In a new study published in Ocean Science, Jakob Dörr and colleagues from the Bjerknes Center, the University of Bergen, the Nansen Environmental and Remote Sensing Center, Stockholm University and the British National Oceanography Center have looked into what happens to water that flows from the Atlantic Ocean into the Arctic Ocean.
A decreasing Arctic sea ice cover may perhaps limit reductions in ocean currents farther south.
The Gulf Stream is one component in a larger system of currents termed the Atlantic Meridional Overturning Circulation (AMOC). The word overturning refers to water being transported vertically as well as horizontally, as in a loop or conveyor belt between the surface and the abyss.

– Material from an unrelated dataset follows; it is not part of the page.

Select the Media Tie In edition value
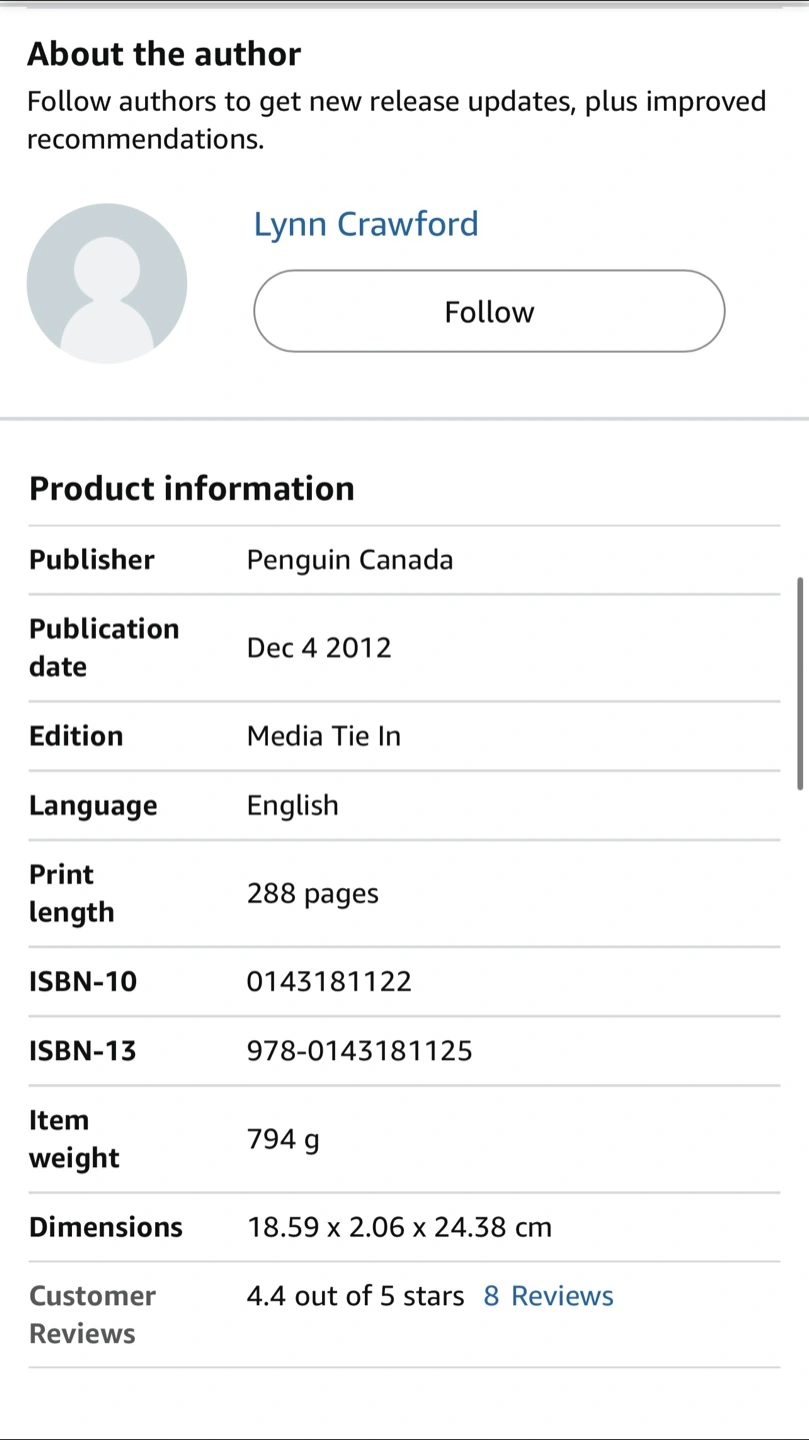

Whether climate change may reduce the Gulf Stream has been a recurring topic in international news media. The real question concerns possible changes in the overturning circulation in the Atlantic—not one single surface current, but the entire loop.
The overturning involves warm water driven northward by the wind before the water is cooled, gets denser and sinks. Then the water returns southward at depth. In some regions, the water gets denser as salt is released from freezing ice. But the key to sinking is cooling of the surface waters.
With climate change, the water in the northern regions will cool less, while more meltwater and precipitation make the sea fresher. Both factors make the water less dense, reducing the sinking that contributes to keeping the loop going. That less water returns southward at depth will in turn affect the flow of warm water from the Gulf of Mexico across the Atlantic Ocean toward Northern Europe and Norway.
Questions concerning the future of the Gulf Stream are decided by climate changes in the north. But where is north?
In reality, the currents in the Atlantic Ocean do not follow a single loop, but spread like a bloodstream with many branches. North can designate many locations along these branches, but some regions matter more than others.
Originally, it was thought that most water would sink in the Labrador Sea. Later, the Northern Seas were found to be as important. In recent years, researchers like Dörr have glanced even farther north: at the Arctic Ocean.
Theory and climate models suggest that the Atlantic Meridional Overturning Circulation will be reduced in the future, and the Norwegian Sea is one of those regions that will contribute less to maintaining it. Whether Norway will receive less heat from the south is less clear.
Possibly, new regions may take over some of the role that the Norwegian Sea and other cooling regions have played.
One hypothesis is that decreasing sea ice in the Arctic Ocean may open up new regions where water can sink, and thus counteract some of the weakening of the overturning circulation.
“I think it potentially can make a difference for what we will see in Norway, essentially, anything north of Iceland,” says Dörr, though emphasizing that the final result is uncertain.
“We know so little about the Arctic Ocean,” he continues. “There are very few observations of the deep Arctic.”
To be able to follow the movement of water in and out of the Arctic Ocean, Dörr and his colleagues have used a computer model to simulate the ocean currents. They have explored the conditions as they are now, knowledge required when considering possible future changes.